How much do you know about your whiskey?
At first glance, it seems as if the labels on these aged, distilled spirits tell us quite a lot about their origins. The federal government has always played a significant role in determining how whiskey is made, and what is allowed to bear the name.
For instance, by law, nothing can be called “bourbon” unless it has been produced in the United States, is made from a mash bill of at least 51 percent corn and is aged in new white oak barrels for at minimum of two years.
The labeling on most bottles available today reflects these rules. Your bottle will tell you what type of whiskey you are drinking, how strong it is, and it will usually include an age statement. For years, this was enough for most consumers.
But as craft distilling has rapidly proliferated across the country, things have begun to change. It turns out that there is a lot of information that is not being included on whiskey labels, and drinkers are increasingly interested in knowing more.
Craft distillers may soon have to redesign their labels to comply with new rules and guidelines.
What’s In A Word?
If you’ve spent any amount of time perusing the whiskey shelves in a decently-stocked liquor store, you’ve probably noticed a number of common marketing terms. Bottle labels may describe the product as “craft,” “small batch” or even “handmade.”
Despite official appearances, these words have no settled legal definition. Consumers who think they are purchasing a product made on a small Kentucky farm may actually be drinking whiskey that was mass distilled and aged by a large facility in Indiana, and there is no requirement that they be told otherwise.

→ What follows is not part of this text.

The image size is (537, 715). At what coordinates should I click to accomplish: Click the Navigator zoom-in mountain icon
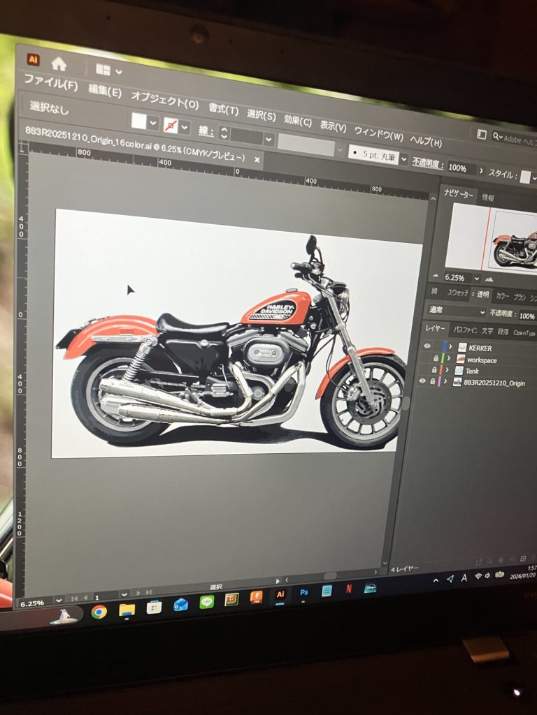[x=489, y=278]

This is a particular problem now, with new craft distillers popping up all over the U.S. Since properly-made whiskey takes a significant amount of time to age and bottle, some distillers will get their foot in the door of an increasingly crowded marketplace by selling whiskey made by someone else under their label.

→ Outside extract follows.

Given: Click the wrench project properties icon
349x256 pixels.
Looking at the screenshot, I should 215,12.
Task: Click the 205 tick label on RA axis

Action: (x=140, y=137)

For instance, last year the Louisville Distilling Co., maker of Angel’s Envy, was sued for allegedly misleading consumers about the origins of its rye whiskey. The Lexington Herald Leader reported that product was allegedly made by Midwest Grain Products – a large distillery in Indiana that supplies numerous brands around the world – while still being marketed as “small batch.”
Calls for change have prompted the Alcohol and Tobacco Tax and Trade Bureau to consider changes to existing spirit labeling laws. One idea, according to Eater, is to require that all bottles contain a “Distilled By” labeling requirement. Another proposal is to create more accurate definitions for terms like “craft” or “small batch,” or even strike them from labels altogether.
Craft distillers may soon have to redesign their custom labels to comply with new rules and guidelines. Durafast offers printing solutions that help you produce exactly what you are looking for. Contact us today!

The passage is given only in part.